暮らしの差し色

慢性腎臓病の夫と二人、静かな生活です

またもや道を聞かれる

2016-03-05 20:46:32 | 日記
先日、メガネ屋さんの帰りに、おばあさんに道を尋ねられた、と書いた。

今日は、近所のスーパーの帰り道、また道を聞かれた。

もちろん違う人だが、尋ねてきたのは、またもおばあさんだった。

小柄な(私が大柄なのだが)、上品なおばあさんだった。

私はスーパーからうちに帰るとき、途中、自転車を しばし停めて、ケータイのメールを入力していた。

そこへ、うしろからやってきたおばあさんが私に声を掛けてきたのだ。

  「◎◎駅へはどう行くんでしょうか?」
  
そりゃ、逆方向だわ・・・。

杖を突いていらっしゃる。

  「歩いていかれるのですか?」

  「はい」

と言う。

でもなあ、歩いていくと、長くて急な坂を10分くらい歩き続けないといけないしなあ。

道は少し複雑で説明したけど、わかってないだろうな。

  「バスもありますが」

  「バス停見ました。でも、午後は全く無くて」

  「こちら方向ばかり回る時間帯と、あちら方向だけ回る時間帯とあるんですが、でも、1時間に4本くらいしかありません。
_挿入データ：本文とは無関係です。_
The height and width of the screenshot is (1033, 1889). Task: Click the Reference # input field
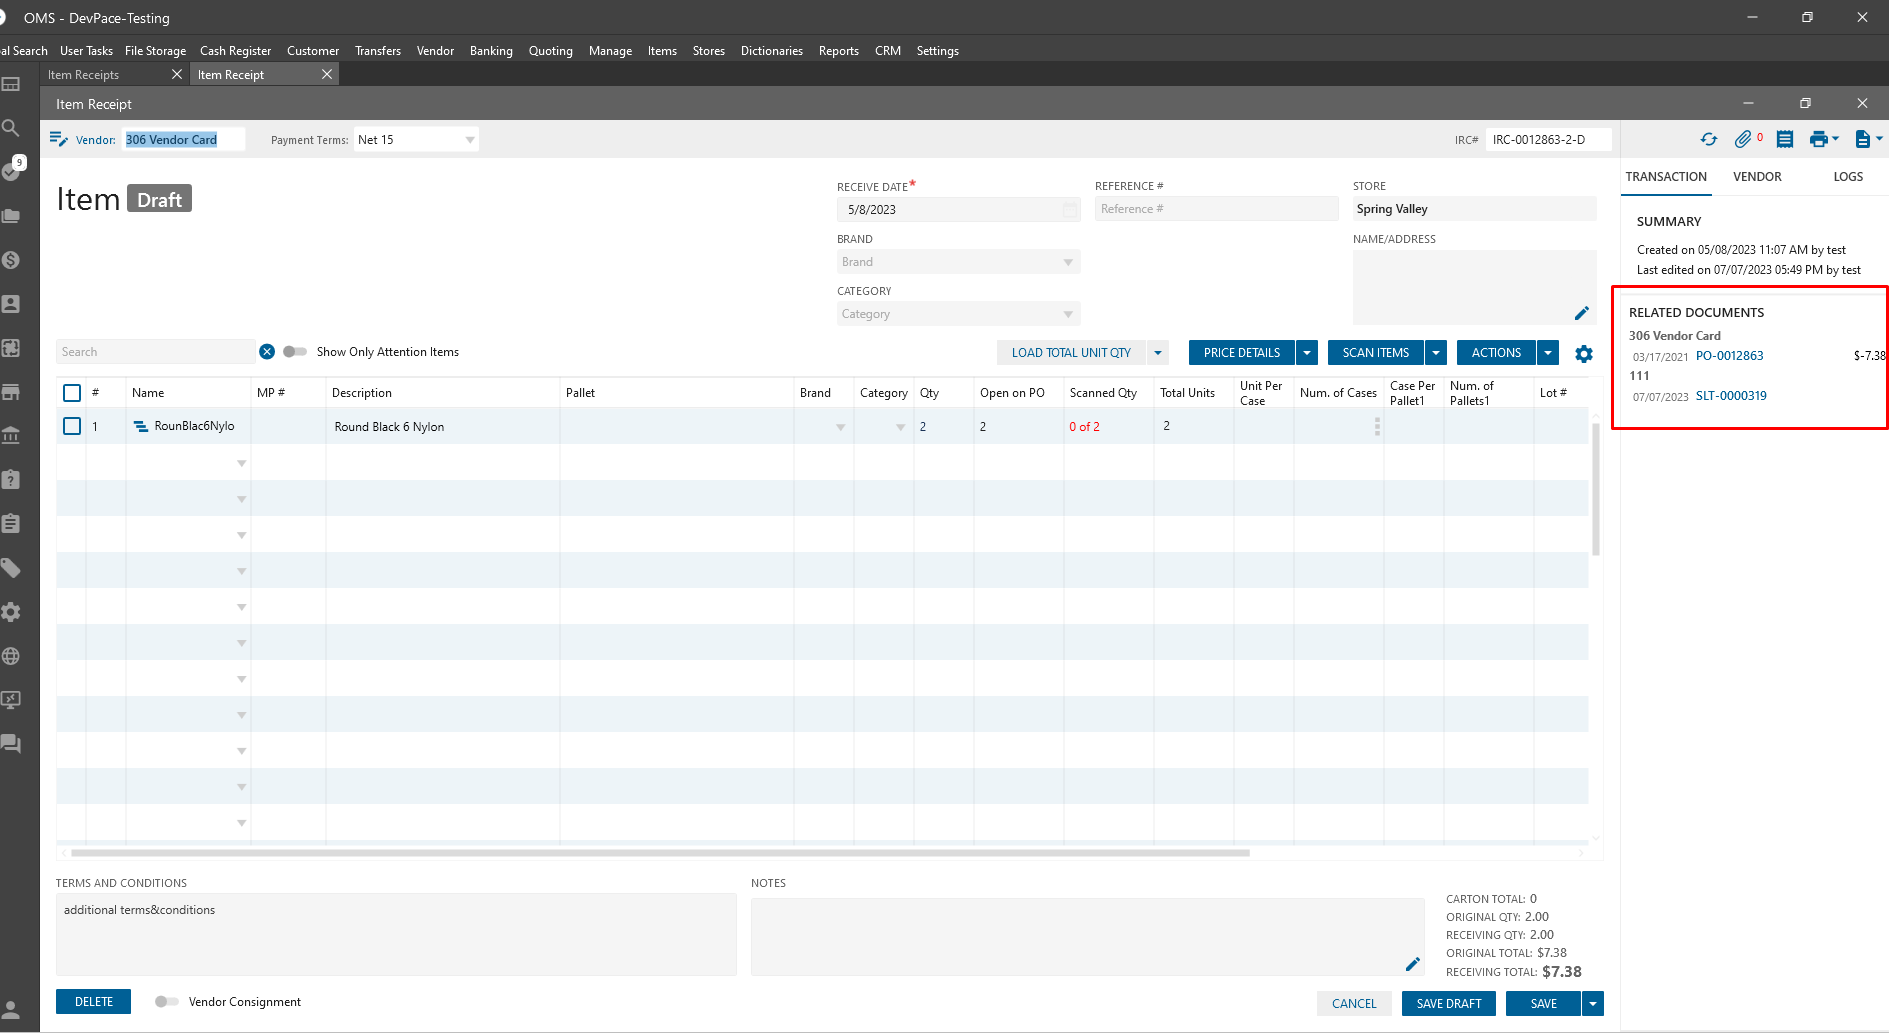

」

バスに乗れば、◎◎駅まで座って行けるんだけどなあ。

歩いて行ってみますとおっしゃるので、ならば、見えているあの信号を向こう側に渡ってしまうのが近道であることを話した。

ただ、駅へ向かう広い道に出たらまっすぐ行けば突き当りに駅に着くことを説明したが、急で長い坂を登り続けなければいけないことは、はっきりお伝えした。

  「少し行ったらまたそちらで聞いてみます」

と、歩いて行かれた。


10分はきつい坂を登らないといけないので、楽じゃないけど、タクシーも簡単には拾えない。

タクシーも考えてみたようだった。

でも、この前のおばあさんもきょうのおばあさんも、その地点まで歩いてこられたわけで、私が思うほどには、弱ってはいない元気がある高齢者なのかもしれない。


そういえば、母が、父の除籍謄本などを東京の区役所に行き、発行してもらおうとすると、職員にご家族を連れてくるようにとよく言われたという。

自分一人でそこまで来れているんだから、頼んだ書類発行してくれればそれでいいのに、年寄り扱いして、しっかりと独り立ちしていることを理解してもらえないのが困った、と 言っていた。

たしかに、外見からお年寄りを見て、か弱い何も出来そうもない、と 思われる、思うのは私もそう思うけれど、敗戦後のこの日本を築いて、また、高度経済成長の立役者をそばで支えた奥さんたちがいまのお年寄りなのだ。

若いときはなんでもできた方たちであるわけだ。

私も18歳のときは、英文タイプライターを習い、20代ではパーソナルコンピュータの時代の前の、一部屋まるまる1台のコンピュータだった部屋で、キーボードをパンパン叩いていた世代だ。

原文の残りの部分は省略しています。